Document extract:
====

High rates of transmission of drug-resistant HIV in Aruba resulting in reduced susceptibility to the WHO recommended first-line regimen in nearly half of newly diagnosed HIV-infected patients.
- HIV Clinical and Translational Research
Background.: In Western countries emergence of human immunodeficiency virus (HIV) drug resistance has tremendously decreased, and transmission of drug resistance has merely stabilized in recent years. However, in many endemic settings with limited resources rates of emerging and transmitted drug resistance are not regularly assessed. Methods.: We performed a survey including all HIV-infected individuals who received resistance testing in 2010-2015 in Aruba, a highly endemic HIV area in the Caribbean. Transmitted HIV drug resistance was determined using World Health Organization (WHO) criteria. Transmission dynamics were investigated using phylogenetic analyses. In a subset, baseline samples were re-analyzed using next generation sequencing (NGS). Results.: Baseline resistance testing was performed in 104 newly diagnosed untreated individuals (54% of all newly diagnosed individuals in 2010-2015): 86% were men, 39% were foreign-born, and 22% had AIDS at diagnosis. And 33% (95% CI: 24-42%) was infected with a drug-resistant HIV variant. The prevalence of resistance to non-nucleoside reverse transcriptase inhibitors (NNRTIs) reached 45% (95% CI: 27-64%) in 2015, all based on the prevalence of mutation K103N. NGS did not demonstrate additional minority K103N-variants compared to routine resistance testing. K103N-harboring strains were introduced into the therapy-unexposed population via at least 6 independent transmissions epidemiologically linked to the surrounding countries. Virological failure of the WHO-recommended first-line NNRTI-based regimen was higher in the presence of K103N. Conclusions.: The prevalence of resistant HIV in Aruba has increased to alarming levels, compromising the WHO-recommended first-line regimen. As adequate surveillance as advocated by the WHO is limited, the Caribbean region could face an unidentified rise of NNRTI-resistant HIV.

====

Work order A:
In the abstract, how many newly diagnosed untreated individuals had baseline resistance testing?
Work order B:
Please copy a passage from the abstract word for word, beginning at the words "High rates of" and stopping after "diagnosed HIV-infected patients.".

Given entries:
====

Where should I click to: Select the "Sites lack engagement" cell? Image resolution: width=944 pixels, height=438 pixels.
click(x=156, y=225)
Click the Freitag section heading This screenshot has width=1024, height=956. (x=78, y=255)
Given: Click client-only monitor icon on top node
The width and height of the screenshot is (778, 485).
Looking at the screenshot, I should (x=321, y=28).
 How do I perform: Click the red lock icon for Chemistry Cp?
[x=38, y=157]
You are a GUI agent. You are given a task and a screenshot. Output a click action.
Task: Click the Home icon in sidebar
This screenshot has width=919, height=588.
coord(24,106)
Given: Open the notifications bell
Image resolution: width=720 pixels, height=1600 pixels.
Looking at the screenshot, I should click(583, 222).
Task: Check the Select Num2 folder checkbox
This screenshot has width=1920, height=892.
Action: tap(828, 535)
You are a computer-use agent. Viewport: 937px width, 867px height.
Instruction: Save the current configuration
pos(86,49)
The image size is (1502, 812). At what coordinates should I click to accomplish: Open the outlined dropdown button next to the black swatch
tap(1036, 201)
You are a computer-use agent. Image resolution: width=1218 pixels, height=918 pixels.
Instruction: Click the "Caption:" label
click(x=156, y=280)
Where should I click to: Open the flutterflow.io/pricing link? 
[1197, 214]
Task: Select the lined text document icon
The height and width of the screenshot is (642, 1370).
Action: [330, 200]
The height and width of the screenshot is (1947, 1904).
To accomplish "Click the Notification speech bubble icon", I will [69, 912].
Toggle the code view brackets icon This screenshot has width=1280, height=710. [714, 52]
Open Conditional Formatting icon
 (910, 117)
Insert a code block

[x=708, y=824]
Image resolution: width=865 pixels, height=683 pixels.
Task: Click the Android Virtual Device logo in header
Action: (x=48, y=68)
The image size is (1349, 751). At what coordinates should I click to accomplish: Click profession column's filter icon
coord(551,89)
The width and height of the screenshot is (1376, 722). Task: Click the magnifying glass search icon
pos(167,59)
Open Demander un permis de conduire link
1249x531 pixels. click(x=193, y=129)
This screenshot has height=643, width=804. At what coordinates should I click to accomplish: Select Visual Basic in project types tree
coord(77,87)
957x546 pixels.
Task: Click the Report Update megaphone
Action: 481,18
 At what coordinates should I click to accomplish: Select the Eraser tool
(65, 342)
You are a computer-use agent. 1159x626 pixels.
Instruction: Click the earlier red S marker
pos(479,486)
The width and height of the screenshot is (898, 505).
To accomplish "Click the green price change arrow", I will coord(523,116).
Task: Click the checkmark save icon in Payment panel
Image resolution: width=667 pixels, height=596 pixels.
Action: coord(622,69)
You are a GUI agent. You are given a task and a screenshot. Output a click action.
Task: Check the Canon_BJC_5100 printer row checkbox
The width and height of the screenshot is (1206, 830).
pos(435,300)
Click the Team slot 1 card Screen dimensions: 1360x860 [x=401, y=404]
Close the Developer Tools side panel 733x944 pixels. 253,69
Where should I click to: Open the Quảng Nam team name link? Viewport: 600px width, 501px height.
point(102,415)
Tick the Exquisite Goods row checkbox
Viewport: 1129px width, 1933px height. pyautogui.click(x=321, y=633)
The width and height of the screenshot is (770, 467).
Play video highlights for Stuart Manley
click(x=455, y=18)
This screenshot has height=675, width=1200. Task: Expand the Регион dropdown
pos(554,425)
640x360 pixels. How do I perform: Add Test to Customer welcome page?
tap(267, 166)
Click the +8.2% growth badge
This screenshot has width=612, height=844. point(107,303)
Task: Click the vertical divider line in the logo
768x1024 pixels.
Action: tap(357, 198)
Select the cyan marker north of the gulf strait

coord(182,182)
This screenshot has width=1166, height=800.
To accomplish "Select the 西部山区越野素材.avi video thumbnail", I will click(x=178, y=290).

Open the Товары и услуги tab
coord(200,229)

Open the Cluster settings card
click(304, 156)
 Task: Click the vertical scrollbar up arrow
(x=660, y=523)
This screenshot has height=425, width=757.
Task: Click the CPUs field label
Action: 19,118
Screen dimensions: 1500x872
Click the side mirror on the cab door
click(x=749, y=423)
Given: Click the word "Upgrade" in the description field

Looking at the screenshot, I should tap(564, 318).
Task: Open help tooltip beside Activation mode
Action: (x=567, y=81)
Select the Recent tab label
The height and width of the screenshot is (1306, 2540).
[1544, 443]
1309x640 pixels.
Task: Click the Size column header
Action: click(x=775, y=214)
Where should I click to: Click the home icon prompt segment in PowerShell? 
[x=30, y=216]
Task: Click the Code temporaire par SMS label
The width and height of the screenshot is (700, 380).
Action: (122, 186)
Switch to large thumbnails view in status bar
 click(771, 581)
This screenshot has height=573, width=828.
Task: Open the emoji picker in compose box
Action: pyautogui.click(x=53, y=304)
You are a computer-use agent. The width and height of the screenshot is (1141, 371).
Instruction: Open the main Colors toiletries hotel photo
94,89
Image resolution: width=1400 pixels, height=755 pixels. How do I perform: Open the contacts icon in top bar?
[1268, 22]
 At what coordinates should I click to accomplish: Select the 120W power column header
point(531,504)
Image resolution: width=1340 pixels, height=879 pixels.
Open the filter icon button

====

Your solution A:
104

Your solution B:
High rates of transmission of drug-resistant HIV in Aruba resulting in reduced susceptibility to the WHO recommended first-line regimen in nearly half of newly diagnosed HIV-infected patients.